Exercise prompt –
Of all the lines in the records below, copy only those that contain the string "cell".

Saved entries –
--------------------------------
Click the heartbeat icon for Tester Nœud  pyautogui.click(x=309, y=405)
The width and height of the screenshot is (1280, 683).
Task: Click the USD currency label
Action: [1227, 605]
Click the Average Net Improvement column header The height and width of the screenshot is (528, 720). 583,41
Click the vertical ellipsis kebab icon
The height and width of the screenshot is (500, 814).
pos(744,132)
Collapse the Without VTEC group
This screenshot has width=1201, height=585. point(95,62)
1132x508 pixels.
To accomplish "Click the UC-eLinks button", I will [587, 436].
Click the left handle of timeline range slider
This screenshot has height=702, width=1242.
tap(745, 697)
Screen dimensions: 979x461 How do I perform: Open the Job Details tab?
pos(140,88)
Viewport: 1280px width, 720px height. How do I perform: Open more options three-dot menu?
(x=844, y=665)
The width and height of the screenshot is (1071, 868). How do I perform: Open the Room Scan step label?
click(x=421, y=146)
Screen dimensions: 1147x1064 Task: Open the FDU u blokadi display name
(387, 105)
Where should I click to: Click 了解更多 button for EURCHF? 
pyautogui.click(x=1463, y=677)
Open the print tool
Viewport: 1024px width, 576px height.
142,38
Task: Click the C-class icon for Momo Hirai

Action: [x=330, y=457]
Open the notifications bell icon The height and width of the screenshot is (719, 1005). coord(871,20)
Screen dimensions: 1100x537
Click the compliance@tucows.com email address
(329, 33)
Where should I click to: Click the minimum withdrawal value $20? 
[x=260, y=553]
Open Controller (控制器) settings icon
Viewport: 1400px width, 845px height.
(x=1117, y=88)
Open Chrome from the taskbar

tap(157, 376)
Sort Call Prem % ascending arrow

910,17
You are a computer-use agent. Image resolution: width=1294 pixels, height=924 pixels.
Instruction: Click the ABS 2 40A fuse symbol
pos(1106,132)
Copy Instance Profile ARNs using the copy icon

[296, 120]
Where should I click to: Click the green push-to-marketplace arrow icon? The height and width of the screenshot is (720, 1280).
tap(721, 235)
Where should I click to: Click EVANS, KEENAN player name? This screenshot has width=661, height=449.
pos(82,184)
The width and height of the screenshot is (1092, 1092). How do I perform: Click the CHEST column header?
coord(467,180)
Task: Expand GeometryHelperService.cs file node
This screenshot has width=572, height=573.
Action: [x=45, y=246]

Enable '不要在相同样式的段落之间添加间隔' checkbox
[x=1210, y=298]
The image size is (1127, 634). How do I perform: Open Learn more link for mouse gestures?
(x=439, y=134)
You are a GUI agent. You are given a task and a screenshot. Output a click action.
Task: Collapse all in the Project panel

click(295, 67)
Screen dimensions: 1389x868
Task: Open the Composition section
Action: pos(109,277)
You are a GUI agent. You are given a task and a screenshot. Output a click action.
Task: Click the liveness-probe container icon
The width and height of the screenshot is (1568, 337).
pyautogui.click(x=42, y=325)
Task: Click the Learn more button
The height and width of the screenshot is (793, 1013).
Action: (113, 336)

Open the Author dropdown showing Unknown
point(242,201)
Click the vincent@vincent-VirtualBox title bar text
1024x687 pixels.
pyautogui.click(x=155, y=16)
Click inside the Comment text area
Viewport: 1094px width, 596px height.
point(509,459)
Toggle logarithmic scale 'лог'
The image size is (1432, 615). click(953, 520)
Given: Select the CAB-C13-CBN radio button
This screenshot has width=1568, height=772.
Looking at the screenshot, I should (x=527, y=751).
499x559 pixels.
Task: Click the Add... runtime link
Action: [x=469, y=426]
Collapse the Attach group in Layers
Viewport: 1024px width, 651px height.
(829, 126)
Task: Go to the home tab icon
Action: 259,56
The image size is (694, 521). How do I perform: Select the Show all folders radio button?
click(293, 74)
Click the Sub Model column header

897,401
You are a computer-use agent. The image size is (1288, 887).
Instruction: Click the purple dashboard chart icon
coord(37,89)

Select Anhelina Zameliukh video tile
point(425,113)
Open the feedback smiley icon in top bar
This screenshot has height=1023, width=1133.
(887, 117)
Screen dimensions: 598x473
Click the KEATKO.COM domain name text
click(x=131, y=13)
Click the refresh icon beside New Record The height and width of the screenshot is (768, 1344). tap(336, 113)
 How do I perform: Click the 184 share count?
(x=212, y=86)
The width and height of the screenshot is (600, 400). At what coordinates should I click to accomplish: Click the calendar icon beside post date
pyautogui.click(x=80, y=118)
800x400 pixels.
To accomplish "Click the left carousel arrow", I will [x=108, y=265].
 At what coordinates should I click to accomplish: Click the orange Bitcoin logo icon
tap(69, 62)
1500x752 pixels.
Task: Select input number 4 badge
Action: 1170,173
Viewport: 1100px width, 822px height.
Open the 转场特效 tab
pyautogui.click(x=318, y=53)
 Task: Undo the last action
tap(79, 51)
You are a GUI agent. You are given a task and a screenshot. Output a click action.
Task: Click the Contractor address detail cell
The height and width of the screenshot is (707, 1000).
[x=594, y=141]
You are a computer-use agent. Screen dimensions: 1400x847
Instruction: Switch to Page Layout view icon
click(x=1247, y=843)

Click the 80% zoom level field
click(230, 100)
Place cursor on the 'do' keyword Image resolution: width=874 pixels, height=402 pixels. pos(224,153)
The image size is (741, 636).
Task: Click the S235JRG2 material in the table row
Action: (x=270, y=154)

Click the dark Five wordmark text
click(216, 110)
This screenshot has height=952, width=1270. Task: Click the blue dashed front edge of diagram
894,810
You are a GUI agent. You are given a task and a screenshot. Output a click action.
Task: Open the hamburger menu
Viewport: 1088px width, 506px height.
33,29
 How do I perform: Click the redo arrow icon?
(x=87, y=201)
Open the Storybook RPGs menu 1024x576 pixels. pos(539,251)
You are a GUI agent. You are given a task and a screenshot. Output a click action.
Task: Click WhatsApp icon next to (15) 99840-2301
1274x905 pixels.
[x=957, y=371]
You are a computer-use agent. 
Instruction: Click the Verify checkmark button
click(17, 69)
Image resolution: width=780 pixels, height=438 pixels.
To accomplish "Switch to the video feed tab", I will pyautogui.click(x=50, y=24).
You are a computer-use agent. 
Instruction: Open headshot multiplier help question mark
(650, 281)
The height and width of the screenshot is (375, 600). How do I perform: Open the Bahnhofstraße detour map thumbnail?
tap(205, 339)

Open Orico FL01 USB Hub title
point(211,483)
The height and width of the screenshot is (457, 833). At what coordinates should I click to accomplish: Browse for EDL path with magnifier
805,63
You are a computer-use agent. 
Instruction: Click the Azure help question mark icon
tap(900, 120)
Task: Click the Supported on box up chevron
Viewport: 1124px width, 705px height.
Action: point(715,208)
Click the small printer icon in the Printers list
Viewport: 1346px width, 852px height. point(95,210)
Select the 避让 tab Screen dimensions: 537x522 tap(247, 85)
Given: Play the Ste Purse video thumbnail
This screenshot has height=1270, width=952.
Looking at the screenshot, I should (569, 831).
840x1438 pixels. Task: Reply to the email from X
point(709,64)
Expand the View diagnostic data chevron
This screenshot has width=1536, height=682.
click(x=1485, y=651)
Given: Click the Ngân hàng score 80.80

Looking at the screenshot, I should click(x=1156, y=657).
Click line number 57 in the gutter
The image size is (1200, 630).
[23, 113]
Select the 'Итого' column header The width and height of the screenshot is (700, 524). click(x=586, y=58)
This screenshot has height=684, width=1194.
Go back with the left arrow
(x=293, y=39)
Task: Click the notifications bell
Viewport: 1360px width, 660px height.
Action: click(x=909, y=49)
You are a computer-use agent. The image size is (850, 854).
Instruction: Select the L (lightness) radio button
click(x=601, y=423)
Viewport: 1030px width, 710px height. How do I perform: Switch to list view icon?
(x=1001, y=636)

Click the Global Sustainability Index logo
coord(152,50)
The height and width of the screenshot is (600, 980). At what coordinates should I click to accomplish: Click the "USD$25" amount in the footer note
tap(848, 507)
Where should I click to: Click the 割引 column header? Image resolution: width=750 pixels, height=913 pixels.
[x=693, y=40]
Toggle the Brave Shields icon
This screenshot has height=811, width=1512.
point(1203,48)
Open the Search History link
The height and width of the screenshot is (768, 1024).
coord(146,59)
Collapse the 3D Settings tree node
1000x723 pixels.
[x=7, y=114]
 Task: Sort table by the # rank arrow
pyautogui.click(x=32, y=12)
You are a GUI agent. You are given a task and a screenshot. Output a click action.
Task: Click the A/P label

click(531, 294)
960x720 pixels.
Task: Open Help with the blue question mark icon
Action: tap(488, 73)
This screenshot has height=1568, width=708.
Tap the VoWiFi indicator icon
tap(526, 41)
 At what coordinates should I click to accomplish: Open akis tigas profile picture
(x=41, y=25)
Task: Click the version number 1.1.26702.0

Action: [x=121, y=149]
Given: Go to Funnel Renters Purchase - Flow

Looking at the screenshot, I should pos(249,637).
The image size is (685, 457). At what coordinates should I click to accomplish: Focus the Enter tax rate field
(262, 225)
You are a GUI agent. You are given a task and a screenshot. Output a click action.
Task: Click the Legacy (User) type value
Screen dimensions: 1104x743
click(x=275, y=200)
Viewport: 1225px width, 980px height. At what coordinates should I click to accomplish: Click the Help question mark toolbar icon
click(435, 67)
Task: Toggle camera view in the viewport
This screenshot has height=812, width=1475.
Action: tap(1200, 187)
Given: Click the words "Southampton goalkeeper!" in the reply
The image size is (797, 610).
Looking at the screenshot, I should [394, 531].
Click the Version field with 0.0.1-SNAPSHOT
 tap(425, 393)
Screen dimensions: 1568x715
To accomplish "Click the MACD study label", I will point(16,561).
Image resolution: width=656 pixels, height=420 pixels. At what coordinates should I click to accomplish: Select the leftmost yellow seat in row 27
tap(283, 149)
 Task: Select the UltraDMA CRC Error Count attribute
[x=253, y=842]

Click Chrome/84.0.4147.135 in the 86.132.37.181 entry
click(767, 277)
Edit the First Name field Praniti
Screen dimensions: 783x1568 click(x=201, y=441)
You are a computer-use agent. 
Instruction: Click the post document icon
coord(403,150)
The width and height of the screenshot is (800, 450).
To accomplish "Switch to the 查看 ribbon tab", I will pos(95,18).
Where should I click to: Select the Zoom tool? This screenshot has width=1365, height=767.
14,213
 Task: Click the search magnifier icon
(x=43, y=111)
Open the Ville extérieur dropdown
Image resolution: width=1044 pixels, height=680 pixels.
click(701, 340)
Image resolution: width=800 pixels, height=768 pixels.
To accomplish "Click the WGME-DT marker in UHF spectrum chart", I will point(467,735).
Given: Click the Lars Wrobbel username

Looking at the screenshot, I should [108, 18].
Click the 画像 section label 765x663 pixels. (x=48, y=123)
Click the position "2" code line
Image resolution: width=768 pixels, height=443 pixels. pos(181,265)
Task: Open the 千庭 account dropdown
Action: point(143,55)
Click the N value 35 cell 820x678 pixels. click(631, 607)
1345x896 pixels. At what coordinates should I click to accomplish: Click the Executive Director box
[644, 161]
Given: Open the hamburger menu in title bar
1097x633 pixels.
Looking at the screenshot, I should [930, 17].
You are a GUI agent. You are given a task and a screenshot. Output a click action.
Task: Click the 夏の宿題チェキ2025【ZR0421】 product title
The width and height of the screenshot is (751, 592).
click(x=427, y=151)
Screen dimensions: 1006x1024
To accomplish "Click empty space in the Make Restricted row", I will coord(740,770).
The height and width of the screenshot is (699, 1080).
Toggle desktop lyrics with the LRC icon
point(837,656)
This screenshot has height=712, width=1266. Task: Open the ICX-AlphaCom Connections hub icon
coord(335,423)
--------------------------------
Result below –
Task: Click the Contractor address detail cell
Click the N value 35 cell 820x678 pixels. click(631, 607)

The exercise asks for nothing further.